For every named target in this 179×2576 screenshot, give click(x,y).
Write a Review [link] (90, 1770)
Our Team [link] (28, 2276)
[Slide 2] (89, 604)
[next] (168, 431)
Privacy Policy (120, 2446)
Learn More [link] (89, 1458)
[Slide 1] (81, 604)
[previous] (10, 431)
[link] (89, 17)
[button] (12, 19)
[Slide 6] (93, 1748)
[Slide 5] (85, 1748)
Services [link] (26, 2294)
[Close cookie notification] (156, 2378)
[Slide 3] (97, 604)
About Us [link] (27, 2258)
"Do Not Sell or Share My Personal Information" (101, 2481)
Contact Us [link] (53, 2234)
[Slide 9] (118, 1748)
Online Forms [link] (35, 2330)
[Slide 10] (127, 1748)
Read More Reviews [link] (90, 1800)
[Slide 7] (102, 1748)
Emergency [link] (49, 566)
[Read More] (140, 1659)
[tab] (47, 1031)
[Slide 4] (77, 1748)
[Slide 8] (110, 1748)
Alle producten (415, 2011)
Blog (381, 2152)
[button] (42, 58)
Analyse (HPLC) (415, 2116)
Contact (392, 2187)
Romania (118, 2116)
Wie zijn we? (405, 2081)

● ● ● ● ● ● ●

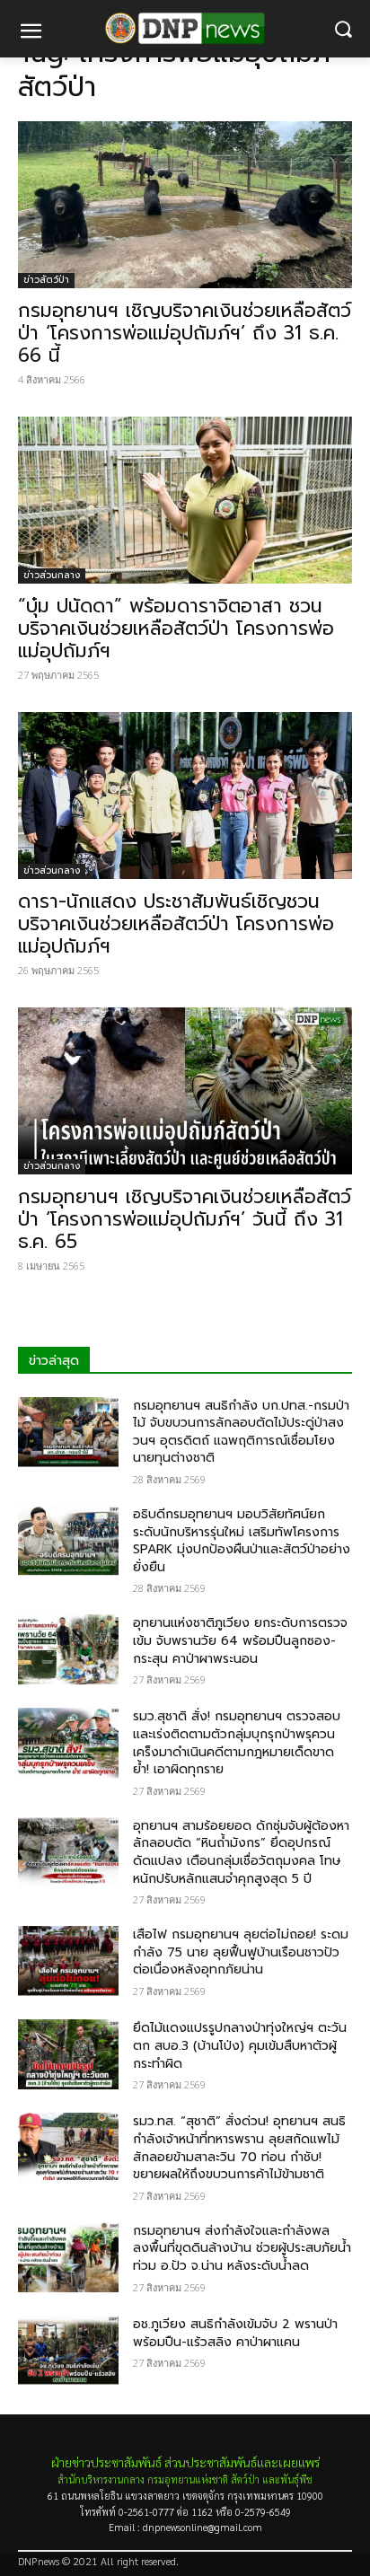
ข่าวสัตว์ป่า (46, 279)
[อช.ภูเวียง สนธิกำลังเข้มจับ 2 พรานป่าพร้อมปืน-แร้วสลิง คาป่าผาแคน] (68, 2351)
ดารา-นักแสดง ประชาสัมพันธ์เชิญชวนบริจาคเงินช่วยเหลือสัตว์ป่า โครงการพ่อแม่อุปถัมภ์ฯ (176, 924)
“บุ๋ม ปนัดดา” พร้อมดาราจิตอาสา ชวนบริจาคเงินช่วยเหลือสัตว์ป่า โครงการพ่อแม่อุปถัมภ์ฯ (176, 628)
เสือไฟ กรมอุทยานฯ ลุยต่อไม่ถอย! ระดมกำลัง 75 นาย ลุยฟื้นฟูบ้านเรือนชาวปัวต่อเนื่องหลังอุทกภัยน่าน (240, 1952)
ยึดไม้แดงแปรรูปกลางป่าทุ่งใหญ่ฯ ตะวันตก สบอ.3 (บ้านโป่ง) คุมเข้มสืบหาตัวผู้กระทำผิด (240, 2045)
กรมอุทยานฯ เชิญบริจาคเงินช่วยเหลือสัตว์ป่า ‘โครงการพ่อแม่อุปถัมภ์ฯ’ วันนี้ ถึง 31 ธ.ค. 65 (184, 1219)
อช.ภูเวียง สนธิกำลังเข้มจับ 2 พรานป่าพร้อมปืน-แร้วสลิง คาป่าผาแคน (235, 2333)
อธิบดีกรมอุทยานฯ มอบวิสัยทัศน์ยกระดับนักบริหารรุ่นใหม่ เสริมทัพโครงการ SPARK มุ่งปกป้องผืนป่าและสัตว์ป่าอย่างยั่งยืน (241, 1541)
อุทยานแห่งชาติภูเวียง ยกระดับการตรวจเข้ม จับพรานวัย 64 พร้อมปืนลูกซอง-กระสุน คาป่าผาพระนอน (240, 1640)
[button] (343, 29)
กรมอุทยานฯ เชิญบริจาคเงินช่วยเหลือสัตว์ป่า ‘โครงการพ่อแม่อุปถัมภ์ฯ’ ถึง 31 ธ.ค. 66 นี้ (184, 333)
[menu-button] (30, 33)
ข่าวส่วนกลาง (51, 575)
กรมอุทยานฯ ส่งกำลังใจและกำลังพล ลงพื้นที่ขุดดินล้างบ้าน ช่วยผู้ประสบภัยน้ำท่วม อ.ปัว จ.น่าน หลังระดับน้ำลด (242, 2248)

● ● ● ● ● ● ●

For this exercise, please output exactly the lines above starting at the line with "[next] (168, 431)" and ending at the line with "Wie zijn we? (405, 2081)", ends included.

[next] (168, 431)
Privacy Policy (120, 2446)
Learn More [link] (89, 1458)
[Slide 1] (81, 604)
[previous] (10, 431)
[link] (89, 17)
[button] (12, 19)
[Slide 6] (93, 1748)
[Slide 5] (85, 1748)
Services [link] (26, 2294)
[Close cookie notification] (156, 2378)
[Slide 3] (97, 604)
About Us [link] (27, 2258)
"Do Not Sell or Share My Personal Information" (101, 2481)
Contact Us [link] (53, 2234)
[Slide 9] (118, 1748)
Online Forms [link] (35, 2330)
[Slide 10] (127, 1748)
Read More Reviews [link] (90, 1800)
[Slide 7] (102, 1748)
Emergency [link] (49, 566)
[Read More] (140, 1659)
[tab] (47, 1031)
[Slide 4] (77, 1748)
[Slide 8] (110, 1748)
Alle producten (415, 2011)
Blog (381, 2152)
[button] (42, 58)
Analyse (HPLC) (415, 2116)
Contact (392, 2187)
Romania (118, 2116)
Wie zijn we? (405, 2081)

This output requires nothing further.